Abstract
Purpose:
Human retinal pigment epithelial cells produce Hypoxia-inducible Factor 1α (HIF1α) which plays a major role in the pathogenesis of proliferative diabetic retinopathy (PDR). Insulin-like growth factor1 (IGF1) also plays an important role in the pathogenesis of diabetic complications but the pathogenic mechanism is not completely understood. IGF1 is known to induce HIF1 alpha, however, little is known about the mechanism if this interaction. In this study we investigated the role of RAS and ERK1/2 protein in IGF1 induced HIF1α production in hRPE cells.
Methods:
hRPE cultures were established from normal human eyes obtained from the Michigan Eye Bank. Cell proliferation and viability were quantitated by 3H-thymidine (3H-thy) incorporation and by the trypan blue exclusion (T) method. HIF1α syntheses was measured by immunoprecipitation in hRPE cells exposed to increasing concentrations of IGF1 in the presence and absence of mevastatin (a RAS inhibitor) and PD98059 (PD) (an ERK1/2 inhibitor). Phase contrast microscopy and immunocytochemistry were also performed.
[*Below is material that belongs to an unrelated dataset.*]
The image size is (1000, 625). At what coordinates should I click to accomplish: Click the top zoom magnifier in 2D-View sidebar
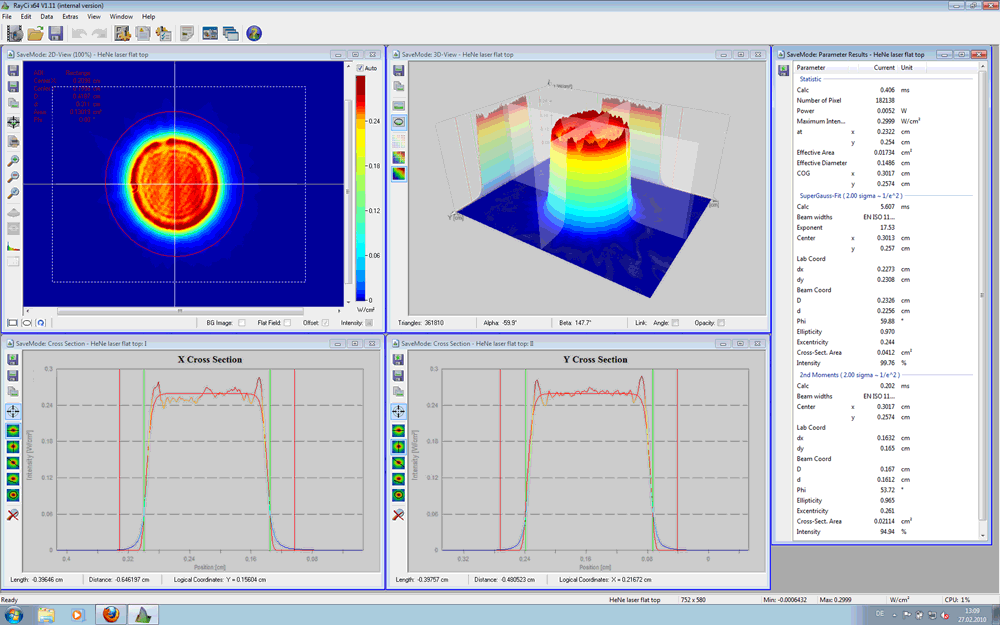tap(13, 160)
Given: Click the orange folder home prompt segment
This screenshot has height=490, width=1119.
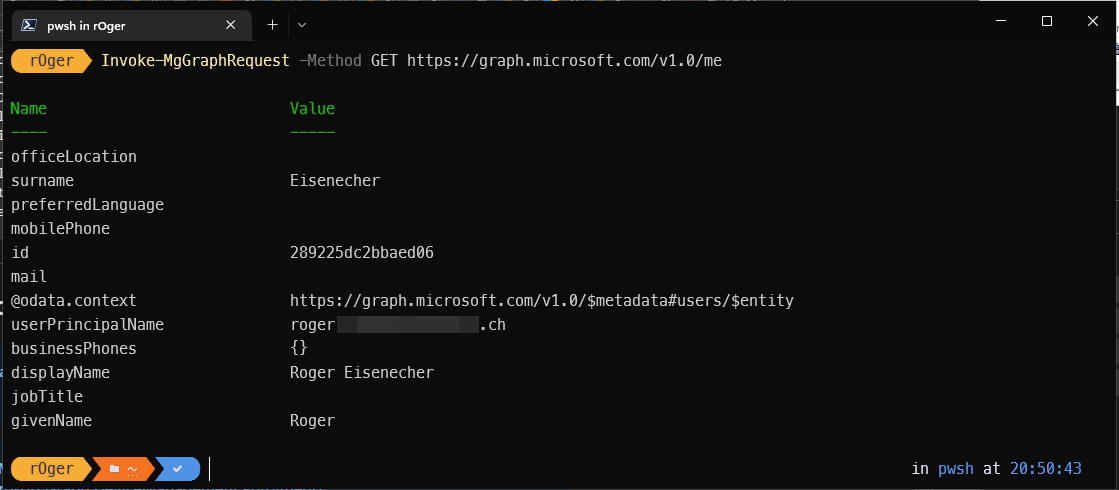Looking at the screenshot, I should click(122, 468).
Statistical significance was determined by Student “t” test.
Results:
Fetal bovine serum stimulates hRPE cell proliferation in a dose dependent manner as determined by T and 3H-thy. IGF1 exposure increased this proliferation and also induces 14C-HIF 1α synthesis, also in a dose dependent manner. Mevastatin and PD both inhibit IGF1 stimulated hRPE proliferation as determined by T. Mevastatin (30 µM) inhibits IGF1 stimulated HIF 1α protein synthesis (161.71±19.76 vs. 331.43±82.54, (CPM±SEM), n=5, p≤0.05). PD (25 µM) also inhibits IGF1 stimulated HIF 1α protein synthesis (249.18±60.14 vs. 331.43±82.54, (CPM±SEM), n=5, p≤0.05). Phase contrast microscopy confirms that IGF1 increases hRPE cell number and IGF1+PD had only minor effect on hRPE cell morphology. Immunocytochemical analysis showed increase expression HIF1α in presence of IGF1 that was decreased by PD.
Conclusions:
This study demonstrates that IGF1 stimulate hRPE cell proliferation and HIF 1α synthesis. Mevastatin (a RAS inhibitor) and PD (an ERK1/2 inhibitor) block IGF1 stimulated HIF 1α synthesis. We can therefore conclude that RAS and ERK1/2 kinase signaling may play a role in IGF1 stimulated HIF1α synthesis. Our data suggest a potential role for RAS and ERK1/2 signaling targeted therapies in the prevention or treatment of PDR.